List, from the lines below, each one with "computer" in it.

Materials provided
────────────────────────────────────────
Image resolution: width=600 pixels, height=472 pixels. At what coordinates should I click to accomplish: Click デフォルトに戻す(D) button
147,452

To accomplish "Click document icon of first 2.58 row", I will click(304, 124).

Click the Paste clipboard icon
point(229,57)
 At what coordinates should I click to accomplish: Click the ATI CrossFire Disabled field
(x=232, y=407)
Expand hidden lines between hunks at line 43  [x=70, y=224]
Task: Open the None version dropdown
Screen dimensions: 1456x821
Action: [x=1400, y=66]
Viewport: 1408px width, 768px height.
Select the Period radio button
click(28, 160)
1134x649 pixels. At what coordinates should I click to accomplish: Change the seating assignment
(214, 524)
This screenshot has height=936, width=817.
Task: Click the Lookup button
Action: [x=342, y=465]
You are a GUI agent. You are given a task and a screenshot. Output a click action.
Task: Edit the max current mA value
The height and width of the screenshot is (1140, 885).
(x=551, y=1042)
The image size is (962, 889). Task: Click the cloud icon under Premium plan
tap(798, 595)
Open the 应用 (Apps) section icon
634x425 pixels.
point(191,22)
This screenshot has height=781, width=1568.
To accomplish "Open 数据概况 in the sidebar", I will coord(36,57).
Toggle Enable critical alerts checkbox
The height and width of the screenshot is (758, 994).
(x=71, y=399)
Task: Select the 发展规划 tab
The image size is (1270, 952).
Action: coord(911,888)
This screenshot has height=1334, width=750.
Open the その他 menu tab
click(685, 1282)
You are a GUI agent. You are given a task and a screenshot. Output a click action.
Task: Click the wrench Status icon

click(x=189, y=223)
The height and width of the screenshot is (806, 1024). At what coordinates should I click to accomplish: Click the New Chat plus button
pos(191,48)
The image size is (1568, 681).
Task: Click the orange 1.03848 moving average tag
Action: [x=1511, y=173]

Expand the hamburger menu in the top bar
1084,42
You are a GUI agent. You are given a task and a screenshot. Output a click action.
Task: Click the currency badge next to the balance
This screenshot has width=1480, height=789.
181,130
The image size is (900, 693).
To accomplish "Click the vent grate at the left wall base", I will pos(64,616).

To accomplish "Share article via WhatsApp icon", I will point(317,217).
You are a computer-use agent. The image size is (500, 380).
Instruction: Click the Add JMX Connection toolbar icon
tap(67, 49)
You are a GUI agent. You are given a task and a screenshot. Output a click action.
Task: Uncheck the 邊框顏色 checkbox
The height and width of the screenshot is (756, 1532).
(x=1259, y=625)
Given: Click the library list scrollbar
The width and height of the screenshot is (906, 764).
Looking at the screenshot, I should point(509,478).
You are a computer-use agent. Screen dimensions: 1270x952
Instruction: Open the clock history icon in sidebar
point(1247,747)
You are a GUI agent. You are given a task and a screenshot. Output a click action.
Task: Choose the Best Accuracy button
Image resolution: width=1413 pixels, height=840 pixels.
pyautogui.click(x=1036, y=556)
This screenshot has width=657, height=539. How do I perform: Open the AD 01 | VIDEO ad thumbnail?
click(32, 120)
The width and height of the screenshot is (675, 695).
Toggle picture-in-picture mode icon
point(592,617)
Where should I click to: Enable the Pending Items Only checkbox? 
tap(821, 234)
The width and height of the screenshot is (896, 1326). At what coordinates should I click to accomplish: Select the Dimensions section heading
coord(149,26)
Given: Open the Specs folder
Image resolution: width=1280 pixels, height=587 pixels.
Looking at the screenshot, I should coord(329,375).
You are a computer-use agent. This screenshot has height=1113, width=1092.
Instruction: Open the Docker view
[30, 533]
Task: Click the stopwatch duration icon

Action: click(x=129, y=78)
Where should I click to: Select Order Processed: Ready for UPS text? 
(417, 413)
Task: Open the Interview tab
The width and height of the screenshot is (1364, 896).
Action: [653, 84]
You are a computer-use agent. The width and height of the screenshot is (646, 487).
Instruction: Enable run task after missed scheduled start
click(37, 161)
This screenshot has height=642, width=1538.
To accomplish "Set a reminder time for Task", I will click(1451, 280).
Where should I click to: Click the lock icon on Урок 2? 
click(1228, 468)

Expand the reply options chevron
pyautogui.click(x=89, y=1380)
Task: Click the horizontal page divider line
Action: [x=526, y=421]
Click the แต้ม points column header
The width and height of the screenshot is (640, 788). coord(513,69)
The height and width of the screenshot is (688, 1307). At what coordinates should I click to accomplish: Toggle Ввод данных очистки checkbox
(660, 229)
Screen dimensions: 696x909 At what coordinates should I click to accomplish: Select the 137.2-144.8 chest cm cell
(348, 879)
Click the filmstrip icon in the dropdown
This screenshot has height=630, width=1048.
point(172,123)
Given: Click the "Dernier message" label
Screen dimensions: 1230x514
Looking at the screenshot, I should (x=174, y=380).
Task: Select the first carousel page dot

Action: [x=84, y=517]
────────────────────────────────────────
Written solution
You are a computer-use agent. The image size is (500, 380).
You are a computer-use agent. Screen dimensions: 1270x952
You are a computer-use agent. This screenshot has height=1113, width=1092.
You are a computer-use agent. The width and height of the screenshot is (646, 487).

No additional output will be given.